A Valediction: Of Caledonia

[Amended from Original]

This time last year, I travelled up to Edinburgh four days out of five during Freshers’ Week for the decidedly poor Research Methods Course. This is just to mark my final trip. I am going to attempt once more to say goodbye.

Owing to the generous library borrowing allowance for researchers here, I gladly exploited the maximum quota of 25 for most of the second half of the year. Minus the small handful returned on the 24th, the ‘climacteric’ day of dissertation submission, there remained 21 to return, including the Passions of the Renaissance anthology and the Cambridge History of Early Modern English Literature, which made for quite a burden to carry up the valley.

The library prefers returned books to be left on a single window shelf during open hours, and there was amusement as the pile almost boarded them up single-handedly. There was also a £7.00 fine for my sins, which was declared to the librarian as ‘the last task’ – reminiscent of the final episode of Knightmare – and incidentally the library’s aesthetics are presently reminiscent of a dungeon.

A strange day: there was no sense of belonging in Edinburgh after all. It was quite a shock to see the place awash with students, many new, after the summer of relative tranquility. The library has been the only place of belonging there this year, and it is not a building for inspiration. The main intention was to say farewell to the two tutors who helped me so much this year, but unfortunately, with the arrival of masses, all lecturers fled for their lives.

In contrast to the disturbingly peaceful Bristo Square, hundreds of people swarmed aimlessly around the precinct, but once up the flights of the David Hume Tower, the corridors of the English Department were also eerily deserted. I had been told that I should be able to catch Dr. Loxley from 1 in his office. I headed up for 1:20, but there was nobody there. After waiting twenty minutes, the copy of the dissertation which I had brought for him was propped against his door, and that was the inauspicious farewell to the David Hume Tower, which apparently holds the best views of Edinburgh. I argue for the top of the News Steps.

All would not be lost, with Dr. Fox’s office hours between 2 and 4 that afternoon. Rather unnervingly, the office next door was being stripped of furniture, and the member of staff in question had been relocated. Trying to manoeuvre around this happening, Dr. Fox was not there. Back in the library, I picked up a message from Emma in Geneva. Half-amusingly, I mentioned what I was doing, and signed off saying that I was going to have one last try. 3:30, still no sign.

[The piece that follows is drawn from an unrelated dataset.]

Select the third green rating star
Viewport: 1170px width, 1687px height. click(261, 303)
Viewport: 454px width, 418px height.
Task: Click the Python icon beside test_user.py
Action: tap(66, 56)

Rather sadly anticlimactic that nobody was around.

So, farewell to Edinburgh, (along the customary mile of George Square, Bristo Square, King George IV Bridge, past The National Library, down the (Good) News Steps and across the bypass into the Station) was not about people, but about a snapshot of experience, a gateway to another future, a mistake meant to happen, and a time memorably forgettable, or forgettably memorable.